Objetivos:
- a) Transcreva do relato de infância o trecho que vai de “Um dia, matei” a “não é fácil.”.
- b) Relacione os objetos que o narrador do relato de infância levou consigo no dia em que matou a aula.
- c) Dê continuidade ao relato de infância a partir do ponto em que ele termina.

Trecho do texto:
DO MAIOR ARREPENDIMENTO DA MINHA VIDA

Capítulo 19

O MAIOR ARREPENDIMENTO QUE TENHO NA MINHA VIDA

Seis anos? Ou sete? Não lembro perfeitamente. Primeiro ano primário ou segundo? Não vou saber dizer, mas lembro que comecei a frequentar a escola. Na verdade, o Educandário Nossa Senhora do Rosário, colégio das irmãs. Era uma construção de madeira, sem pintura, janelas amplas. Meus primeiros passos da caminhada escolar. Ai, que preguiça! Eu era tal qual um Macunaíma cianortense para o estudo. Longas tardes, calor sufocante, banco duro de madeira. Queria porque queria fugir. Sol, ar livre, matas, sítios, corregozinhos (os corguinhos), rios, pamonha, mexerica colhida no pé. Brincar, pular, correr, “livre filho das montanhas, eu ia bem satisfeito, de camisa aberta ao peito – pés descalços, braços nus – correndo pelas campinas, à roda das cachoeiras, atrás das asas ligeiras, das borboletas azuis!” É assim o poema???!! Rsrsrsr. Escola? Mentia para a professora, irmã Noeli, e para minha mãe. “Mãe, a professora pediu para eu não ir à aula e ficar estudando em casa um ponto (ponto, lembram? Kkk), pois estou atrasado e os alunos mais adiantados”. Ficava. Parece incrível, mas minha mãe não acreditava que seu filho de seis (ou sete anos) estivesse mentindo. Para a irmã Noeli, minha professora, de óculos de lentes grossas, eu mentia também: “Meu avô morreu!” (Perdão, família!) Uma certa vez, esqueci a mentira (drama de todo mentiroso), ela disse: “Outra vez????!!!” Levei um susto, perdi a fala e me recompus: “Não, professora, foi o outro agora” (Ufa!). (Perdão, família).

Um dia, matei a aula. Saí com a bolsa escolar (chamava bolsa), um guarda-chuva e o lanche: pão com manteiga. Sem este luxo de mortadela. Pão de casa. Tinha na escola um menino (lembro até hoje), de nome Luís. Ele levava pão de padaria com mortadela. Eu sentia o cheiro do acepipe, mas nunca, repito, nunca comi mortadela em toda a minha infância. À noite quando medito nos tempos idos, vem à minha memória olfativa, o cheiro, o odor, o olor daquela iguaria, hoje tão comum. Só mais tarde, adulto pude provar tal pitéu. Casa com cinco filhos (nascera a caçula, Cristianne) não é fácil.

Seção de dados:
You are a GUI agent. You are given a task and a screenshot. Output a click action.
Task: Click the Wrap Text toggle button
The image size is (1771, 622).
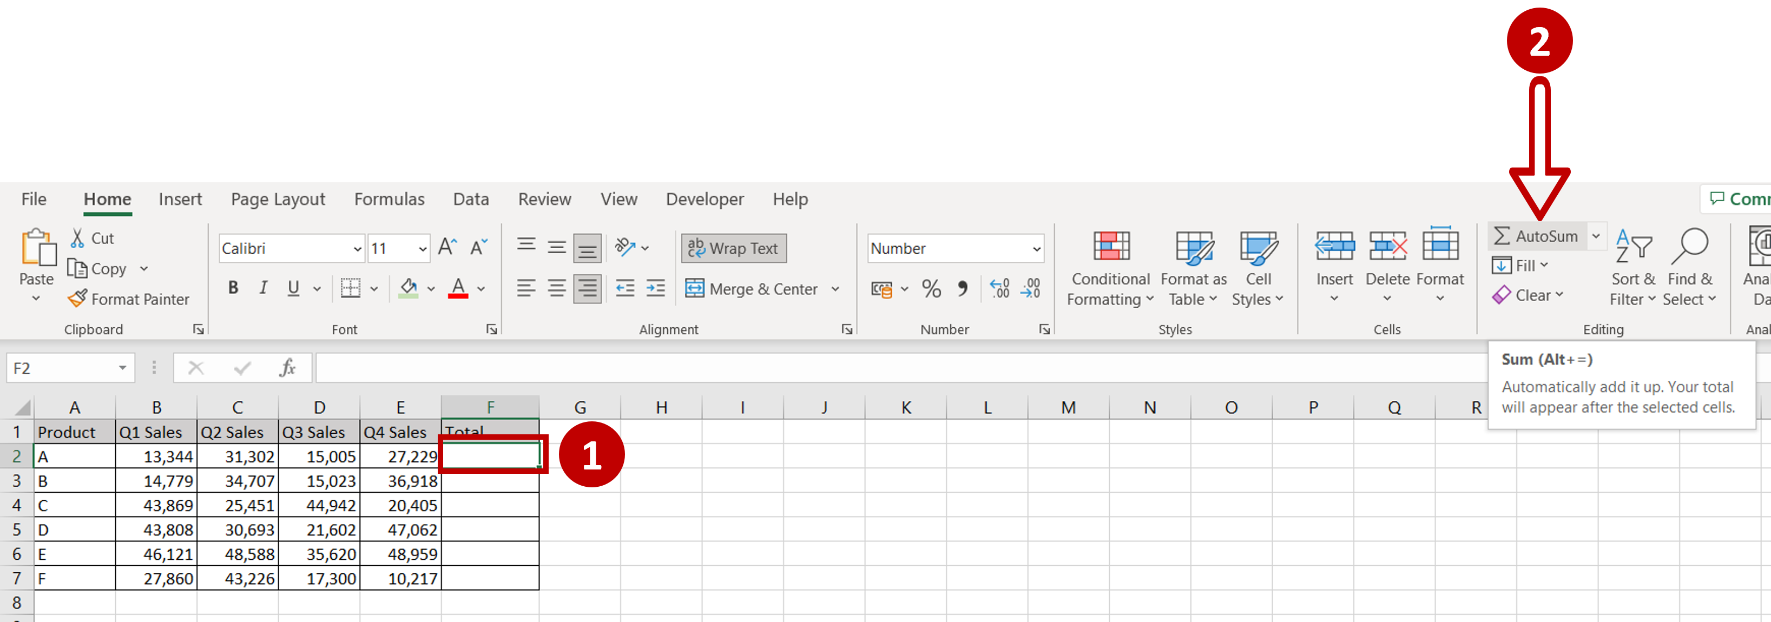coord(736,247)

Resultados esperados:
- a)
Um dia, matei a aula. Saí com a bolsa escolar (chamava bolsa), um guarda-chuva e o lanche: pão com manteiga. Sem este luxo de mortadela. Pão de casa. Tinha na escola um menino (lembro até hoje), de nome Luís. Ele levava pão de padaria com mortadela. Eu sentia o cheiro do acepipe, mas nunca, repito, nunca comi mortadela em toda a minha infância. À noite quando medito nos tempos idos, vem à minha memória olfativa, o cheiro, o odor, o olor daquela iguaria, hoje tão comum. Só mais tarde, adulto pude provar tal pitéu. Casa com cinco filhos (nascera a caçula, Cristianne) não é fácil.

- b)
- a bolsa escolar
- um guarda-chuva
- o lanche (pão com manteiga)

- c)
Divaguei. Naquele dia, vamos ao que interessa, fui para a escola, mas já voltei já. Disse para minha mãe: “Tornei mais cedo para estudar tabuada, pois a professora foi me tomar e eu não sabia”. Mal ela sabia que eu tinha ido bem devagar, para dar tempo de na metade do caminho fazer o retorno, a caminhada de volta. Minha mãe acreditou, aquiesceu, deixou-me ir para o quarto para estudar. Eu imediatamente, abri o caderno, o livro e... encostei-os na cabeceira da cama. Peguei as tampinhas de garrafas de guaraná, de sodinha, e formei dois times de onze jogadores no chão (tampinha de guaraná X tampinha de soda limonada). Com uma bolinha de papel, ou com a própria tampinha servindo de bola, os pequenos objetos de metal ganharam vida, nome e emoção, no estádio do chão do quarto: Botafogo (Manga, Didi, Garrincha, Amarildo) X São Paulo (Poy, Belini, Roberto Dias, Benê, Gino). Resultado: 6 a 4 para o Botafogo. (Na época, os placares eram elásticos e o Botafogo, invencível, por causa do gênio Garrincha.) Bom, esta era minha visão infantil do assunto.

Eu não gostava de ir à escola... Vamos falar a verdade... O tempo nos distancia o suficiente dos fatos, tornando-os neutros, frios, distantes. Até crimes prescrevem com o tempo, quem dirá peraltices, artes de criança. Eu detestava ir à escola, pronto falei. Eu tinha mentido para a dona Alanir. Eu não tinha voltado da escola para estudar tabuada. Eu nem tinha ido à escola. Minha tia Nilza sempre me dizia: “O que eu mais me lembro de você, é com sua bolsa de escola embaixo do braço, o guarda-chuva, e indo e voltando para a escola.” Turismo. Eu fazia turismo no colégio, não bem estudava.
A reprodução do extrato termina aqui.